Doctor architecture
The technical picture of Doctor for builders and auditors: the supervision model, the repair ladder, health classification, and the trust posture. Grounded in the Doctor technical manual.
Doctor architecture
The technical picture of Doctor for builders and auditors: the supervision model, the repair ladder, health classification, and the trust posture. Grounded in the Doctor technical manual.
Related:
#Overview
Doctor is a zero-dependency watchdog. Its package declares no runtime dependencies; only the platform's own building blocks are used.

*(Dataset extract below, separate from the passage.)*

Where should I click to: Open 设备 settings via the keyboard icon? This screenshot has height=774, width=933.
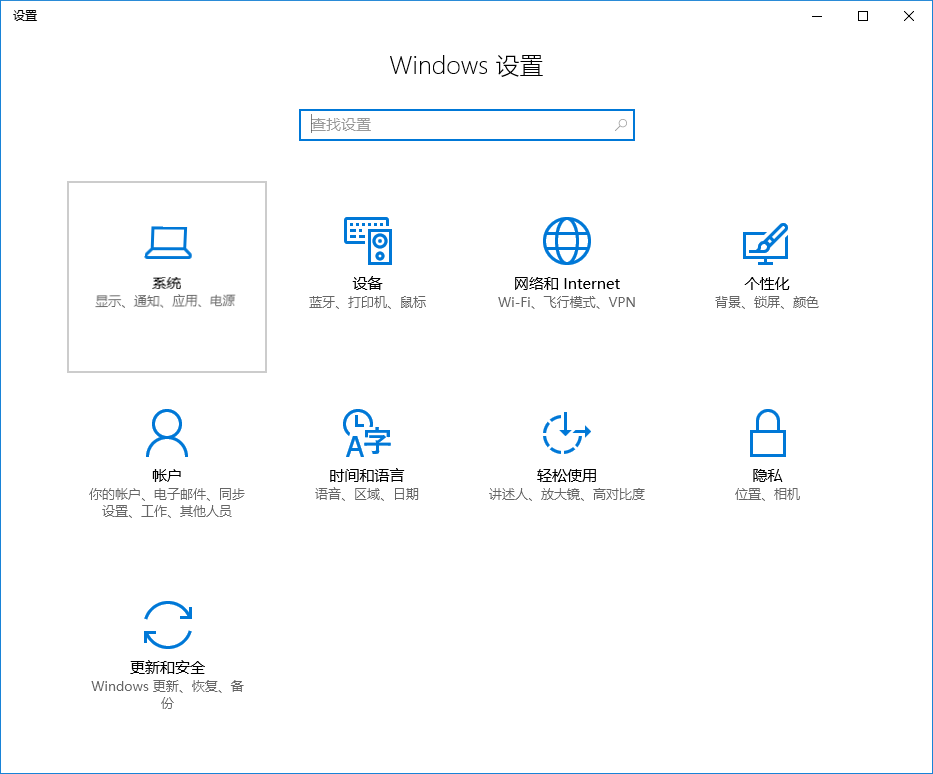[x=367, y=240]
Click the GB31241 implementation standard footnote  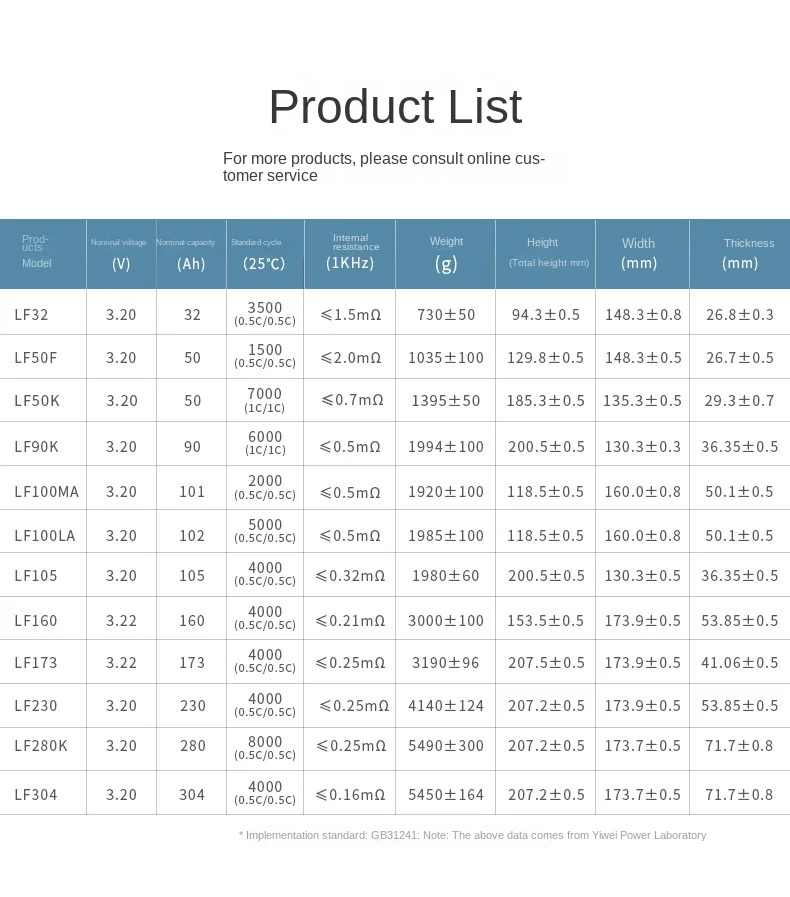[472, 835]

HTTP probing uses the built-in HTTP client, telemetry reads use the built-in read-only SQLite, and shell-outs use argument arrays, never a shell. The build tooling never ships.
#Supervision model
The operating system supervises Doctor, and Doctor supervises everything else. The OS service manager restarts Doctor on a crash and starts it on boot. Doctor deliberately has no "restart myself" code path, because a self-restart would put the watchdog inside a failure it is supposed to stand outside of.
#Multi-daemon registry
Doctor reads a static registry of daemons and spawns one fully independent supervisor per entry, each with its own probe, backoff, ladder, state, and incident record. A daemon that is down is still supervised, because "should exist" survives independently of "is running." A missing registry falls back to the memory daemon as the primary. A malformed registry does not crash-loop; it falls back, logs the fallback, and records a needs-attention banner.
#Health classification
One HTTP request resolves exactly one of four kinds: healthy, degraded with per-subsystem reasons, unreachable because the connection was refused, or unreachable because it timed out. The refused-versus-timeout distinction, down versus wedged, drives a targeted repair rather than a blind restart. The probe never throws.
#The repair ladder
When a daemon is sick, Doctor climbs:
- Restart it.
- If restarts keep failing, reinstall it.
- If a conflicting global package is detected, remove it.
- Escalate.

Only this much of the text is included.